* [Aim]
Copy all of the rows below word for word, leaving every line unchanged.

* [Some rows]

-- -- --

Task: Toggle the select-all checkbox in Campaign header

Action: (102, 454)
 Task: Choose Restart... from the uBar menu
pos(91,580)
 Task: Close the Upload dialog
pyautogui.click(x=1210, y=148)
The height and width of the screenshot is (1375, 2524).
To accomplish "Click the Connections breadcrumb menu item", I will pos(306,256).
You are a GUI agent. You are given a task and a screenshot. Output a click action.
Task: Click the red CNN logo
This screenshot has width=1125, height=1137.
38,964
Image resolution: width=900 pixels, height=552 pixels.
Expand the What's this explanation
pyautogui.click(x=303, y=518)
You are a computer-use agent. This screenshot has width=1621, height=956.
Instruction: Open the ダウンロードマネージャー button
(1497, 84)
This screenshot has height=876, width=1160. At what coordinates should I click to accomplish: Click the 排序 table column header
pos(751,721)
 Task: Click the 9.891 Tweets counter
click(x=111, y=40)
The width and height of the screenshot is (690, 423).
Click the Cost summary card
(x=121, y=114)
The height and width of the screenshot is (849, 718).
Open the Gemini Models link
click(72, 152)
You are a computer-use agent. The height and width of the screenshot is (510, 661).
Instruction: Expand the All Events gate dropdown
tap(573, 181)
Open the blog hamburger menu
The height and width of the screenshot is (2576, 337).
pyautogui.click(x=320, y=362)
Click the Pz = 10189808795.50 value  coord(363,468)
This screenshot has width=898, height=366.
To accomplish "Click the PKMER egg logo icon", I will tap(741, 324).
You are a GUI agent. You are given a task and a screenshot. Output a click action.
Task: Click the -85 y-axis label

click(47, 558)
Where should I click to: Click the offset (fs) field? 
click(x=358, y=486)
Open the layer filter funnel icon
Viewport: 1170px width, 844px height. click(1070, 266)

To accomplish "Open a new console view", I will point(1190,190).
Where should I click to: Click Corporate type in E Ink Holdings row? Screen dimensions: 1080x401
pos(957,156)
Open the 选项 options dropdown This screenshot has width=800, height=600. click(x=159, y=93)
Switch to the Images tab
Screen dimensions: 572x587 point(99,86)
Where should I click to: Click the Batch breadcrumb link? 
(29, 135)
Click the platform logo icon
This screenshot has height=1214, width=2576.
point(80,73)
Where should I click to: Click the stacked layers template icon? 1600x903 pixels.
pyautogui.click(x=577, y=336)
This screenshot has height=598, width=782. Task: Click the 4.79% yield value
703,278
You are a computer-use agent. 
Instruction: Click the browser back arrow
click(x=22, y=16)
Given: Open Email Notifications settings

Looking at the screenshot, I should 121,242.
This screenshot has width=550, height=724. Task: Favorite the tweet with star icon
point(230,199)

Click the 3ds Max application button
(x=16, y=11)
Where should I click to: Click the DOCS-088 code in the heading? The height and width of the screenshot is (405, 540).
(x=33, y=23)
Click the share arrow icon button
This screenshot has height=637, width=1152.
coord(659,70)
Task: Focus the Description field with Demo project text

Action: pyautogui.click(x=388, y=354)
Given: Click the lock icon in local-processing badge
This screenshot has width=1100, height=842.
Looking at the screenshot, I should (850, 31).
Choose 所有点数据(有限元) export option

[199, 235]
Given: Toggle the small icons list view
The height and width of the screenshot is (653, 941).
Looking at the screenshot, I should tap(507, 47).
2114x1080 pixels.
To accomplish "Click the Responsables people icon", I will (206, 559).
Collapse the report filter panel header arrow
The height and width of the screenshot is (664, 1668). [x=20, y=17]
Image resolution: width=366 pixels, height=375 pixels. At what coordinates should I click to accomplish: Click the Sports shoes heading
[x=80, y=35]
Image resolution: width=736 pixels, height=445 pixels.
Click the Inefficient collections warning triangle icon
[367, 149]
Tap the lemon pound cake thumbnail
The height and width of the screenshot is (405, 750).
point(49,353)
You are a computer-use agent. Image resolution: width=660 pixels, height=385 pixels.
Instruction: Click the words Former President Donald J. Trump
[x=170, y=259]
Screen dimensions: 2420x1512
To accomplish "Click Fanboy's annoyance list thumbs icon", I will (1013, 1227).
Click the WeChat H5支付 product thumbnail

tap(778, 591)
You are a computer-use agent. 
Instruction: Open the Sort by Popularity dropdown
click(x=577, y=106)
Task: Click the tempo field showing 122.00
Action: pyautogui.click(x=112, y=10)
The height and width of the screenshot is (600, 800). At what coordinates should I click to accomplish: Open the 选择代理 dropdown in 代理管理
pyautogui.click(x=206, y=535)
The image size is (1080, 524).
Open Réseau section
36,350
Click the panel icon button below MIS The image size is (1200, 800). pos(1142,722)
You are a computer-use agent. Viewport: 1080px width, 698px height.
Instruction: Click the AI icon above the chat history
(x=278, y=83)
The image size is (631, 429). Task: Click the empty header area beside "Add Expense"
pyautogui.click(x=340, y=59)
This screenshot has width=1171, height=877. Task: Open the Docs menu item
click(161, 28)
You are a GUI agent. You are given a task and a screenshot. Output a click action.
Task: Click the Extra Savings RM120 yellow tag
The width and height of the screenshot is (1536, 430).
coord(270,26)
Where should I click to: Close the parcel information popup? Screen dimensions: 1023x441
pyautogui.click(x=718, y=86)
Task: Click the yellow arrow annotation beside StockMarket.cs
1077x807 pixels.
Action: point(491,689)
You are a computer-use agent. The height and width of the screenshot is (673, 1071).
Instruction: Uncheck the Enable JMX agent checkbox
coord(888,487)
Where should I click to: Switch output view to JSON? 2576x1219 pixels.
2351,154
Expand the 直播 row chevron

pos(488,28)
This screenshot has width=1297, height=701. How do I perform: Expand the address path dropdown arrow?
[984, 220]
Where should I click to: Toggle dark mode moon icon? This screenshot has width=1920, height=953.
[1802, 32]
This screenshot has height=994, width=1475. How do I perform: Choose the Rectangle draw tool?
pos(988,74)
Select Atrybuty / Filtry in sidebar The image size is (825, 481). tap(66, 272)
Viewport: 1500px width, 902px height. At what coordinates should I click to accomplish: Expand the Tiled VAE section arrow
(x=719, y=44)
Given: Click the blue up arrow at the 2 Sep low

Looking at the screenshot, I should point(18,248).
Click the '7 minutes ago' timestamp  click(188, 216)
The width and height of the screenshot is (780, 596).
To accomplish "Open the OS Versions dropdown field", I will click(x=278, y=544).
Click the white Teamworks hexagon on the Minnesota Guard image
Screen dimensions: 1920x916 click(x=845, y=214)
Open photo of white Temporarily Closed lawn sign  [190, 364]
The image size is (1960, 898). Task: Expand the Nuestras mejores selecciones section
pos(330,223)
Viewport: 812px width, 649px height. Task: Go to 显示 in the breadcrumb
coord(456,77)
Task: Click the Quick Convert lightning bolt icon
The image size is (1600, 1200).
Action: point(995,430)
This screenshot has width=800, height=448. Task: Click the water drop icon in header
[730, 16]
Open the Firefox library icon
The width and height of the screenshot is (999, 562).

-- -- --

* [Solved exercise]
Task: Toggle the select-all checkbox in Campaign header

Action: (102, 454)
 Task: Choose Restart... from the uBar menu
pos(91,580)
 Task: Close the Upload dialog
pyautogui.click(x=1210, y=148)
The height and width of the screenshot is (1375, 2524).
To accomplish "Click the Connections breadcrumb menu item", I will pos(306,256).
You are a GUI agent. You are given a task and a screenshot. Output a click action.
Task: Click the red CNN logo
This screenshot has width=1125, height=1137.
38,964
Image resolution: width=900 pixels, height=552 pixels.
Expand the What's this explanation
pyautogui.click(x=303, y=518)
You are a computer-use agent. This screenshot has width=1621, height=956.
Instruction: Open the ダウンロードマネージャー button
(1497, 84)
This screenshot has height=876, width=1160. At what coordinates should I click to accomplish: Click the 排序 table column header
pos(751,721)
 Task: Click the 9.891 Tweets counter
click(x=111, y=40)
The width and height of the screenshot is (690, 423).
Click the Cost summary card
(x=121, y=114)
The height and width of the screenshot is (849, 718).
Open the Gemini Models link
click(72, 152)
You are a computer-use agent. The height and width of the screenshot is (510, 661).
Instruction: Expand the All Events gate dropdown
tap(573, 181)
Open the blog hamburger menu
The height and width of the screenshot is (2576, 337).
pyautogui.click(x=320, y=362)
Click the Pz = 10189808795.50 value  coord(363,468)
This screenshot has width=898, height=366.
To accomplish "Click the PKMER egg logo icon", I will tap(741, 324).
You are a GUI agent. You are given a task and a screenshot. Output a click action.
Task: Click the -85 y-axis label

click(47, 558)
Where should I click to: Click the offset (fs) field? 
click(x=358, y=486)
Open the layer filter funnel icon
Viewport: 1170px width, 844px height. click(1070, 266)

To accomplish "Open a new console view", I will point(1190,190).
Where should I click to: Click Corporate type in E Ink Holdings row? Screen dimensions: 1080x401
pos(957,156)
Open the 选项 options dropdown This screenshot has width=800, height=600. click(x=159, y=93)
Switch to the Images tab
Screen dimensions: 572x587 point(99,86)
Where should I click to: Click the Batch breadcrumb link? 
(29, 135)
Click the platform logo icon
This screenshot has height=1214, width=2576.
point(80,73)
Where should I click to: Click the stacked layers template icon? 1600x903 pixels.
pyautogui.click(x=577, y=336)
This screenshot has height=598, width=782. Task: Click the 4.79% yield value
703,278
You are a computer-use agent. 
Instruction: Click the browser back arrow
click(x=22, y=16)
Given: Open Email Notifications settings

Looking at the screenshot, I should 121,242.
This screenshot has width=550, height=724. Task: Favorite the tweet with star icon
point(230,199)

Click the 3ds Max application button
(x=16, y=11)
Where should I click to: Click the DOCS-088 code in the heading? The height and width of the screenshot is (405, 540).
(x=33, y=23)
Click the share arrow icon button
This screenshot has height=637, width=1152.
coord(659,70)
Task: Focus the Description field with Demo project text

Action: pyautogui.click(x=388, y=354)
Given: Click the lock icon in local-processing badge
This screenshot has width=1100, height=842.
Looking at the screenshot, I should (850, 31).
Choose 所有点数据(有限元) export option

[199, 235]
Given: Toggle the small icons list view
The height and width of the screenshot is (653, 941).
Looking at the screenshot, I should tap(507, 47).
2114x1080 pixels.
To accomplish "Click the Responsables people icon", I will (206, 559).
Collapse the report filter panel header arrow
The height and width of the screenshot is (664, 1668). [x=20, y=17]
Image resolution: width=366 pixels, height=375 pixels. At what coordinates should I click to accomplish: Click the Sports shoes heading
[x=80, y=35]
Image resolution: width=736 pixels, height=445 pixels.
Click the Inefficient collections warning triangle icon
[367, 149]
Tap the lemon pound cake thumbnail
The height and width of the screenshot is (405, 750).
point(49,353)
You are a computer-use agent. Image resolution: width=660 pixels, height=385 pixels.
Instruction: Click the words Former President Donald J. Trump
[x=170, y=259]
Screen dimensions: 2420x1512
To accomplish "Click Fanboy's annoyance list thumbs icon", I will (1013, 1227).
Click the WeChat H5支付 product thumbnail

tap(778, 591)
You are a computer-use agent. 
Instruction: Open the Sort by Popularity dropdown
click(x=577, y=106)
Task: Click the tempo field showing 122.00
Action: pyautogui.click(x=112, y=10)
The height and width of the screenshot is (600, 800). At what coordinates should I click to accomplish: Open the 选择代理 dropdown in 代理管理
pyautogui.click(x=206, y=535)
The image size is (1080, 524).
Open Réseau section
36,350
Click the panel icon button below MIS The image size is (1200, 800). pos(1142,722)
You are a computer-use agent. Viewport: 1080px width, 698px height.
Instruction: Click the AI icon above the chat history
(x=278, y=83)
The image size is (631, 429). Task: Click the empty header area beside "Add Expense"
pyautogui.click(x=340, y=59)
This screenshot has width=1171, height=877. Task: Open the Docs menu item
click(161, 28)
You are a GUI agent. You are given a task and a screenshot. Output a click action.
Task: Click the Extra Savings RM120 yellow tag
The width and height of the screenshot is (1536, 430).
coord(270,26)
Where should I click to: Close the parcel information popup? Screen dimensions: 1023x441
pyautogui.click(x=718, y=86)
Task: Click the yellow arrow annotation beside StockMarket.cs
1077x807 pixels.
Action: point(491,689)
You are a computer-use agent. The height and width of the screenshot is (673, 1071).
Instruction: Uncheck the Enable JMX agent checkbox
coord(888,487)
Where should I click to: Switch output view to JSON? 2576x1219 pixels.
2351,154
Expand the 直播 row chevron

pos(488,28)
This screenshot has width=1297, height=701. How do I perform: Expand the address path dropdown arrow?
[984, 220]
Where should I click to: Toggle dark mode moon icon? This screenshot has width=1920, height=953.
[1802, 32]
This screenshot has height=994, width=1475. How do I perform: Choose the Rectangle draw tool?
pos(988,74)
Select Atrybuty / Filtry in sidebar The image size is (825, 481). tap(66, 272)
Viewport: 1500px width, 902px height. At what coordinates should I click to accomplish: Expand the Tiled VAE section arrow
(x=719, y=44)
Given: Click the blue up arrow at the 2 Sep low

Looking at the screenshot, I should point(18,248).
Click the '7 minutes ago' timestamp  click(188, 216)
The width and height of the screenshot is (780, 596).
To accomplish "Open the OS Versions dropdown field", I will click(x=278, y=544).
Click the white Teamworks hexagon on the Minnesota Guard image
Screen dimensions: 1920x916 click(x=845, y=214)
Open photo of white Temporarily Closed lawn sign  [190, 364]
The image size is (1960, 898). Task: Expand the Nuestras mejores selecciones section
pos(330,223)
Viewport: 812px width, 649px height. Task: Go to 显示 in the breadcrumb
coord(456,77)
Task: Click the Quick Convert lightning bolt icon
The image size is (1600, 1200).
Action: point(995,430)
This screenshot has width=800, height=448. Task: Click the water drop icon in header
[730, 16]
Open the Firefox library icon
The width and height of the screenshot is (999, 562).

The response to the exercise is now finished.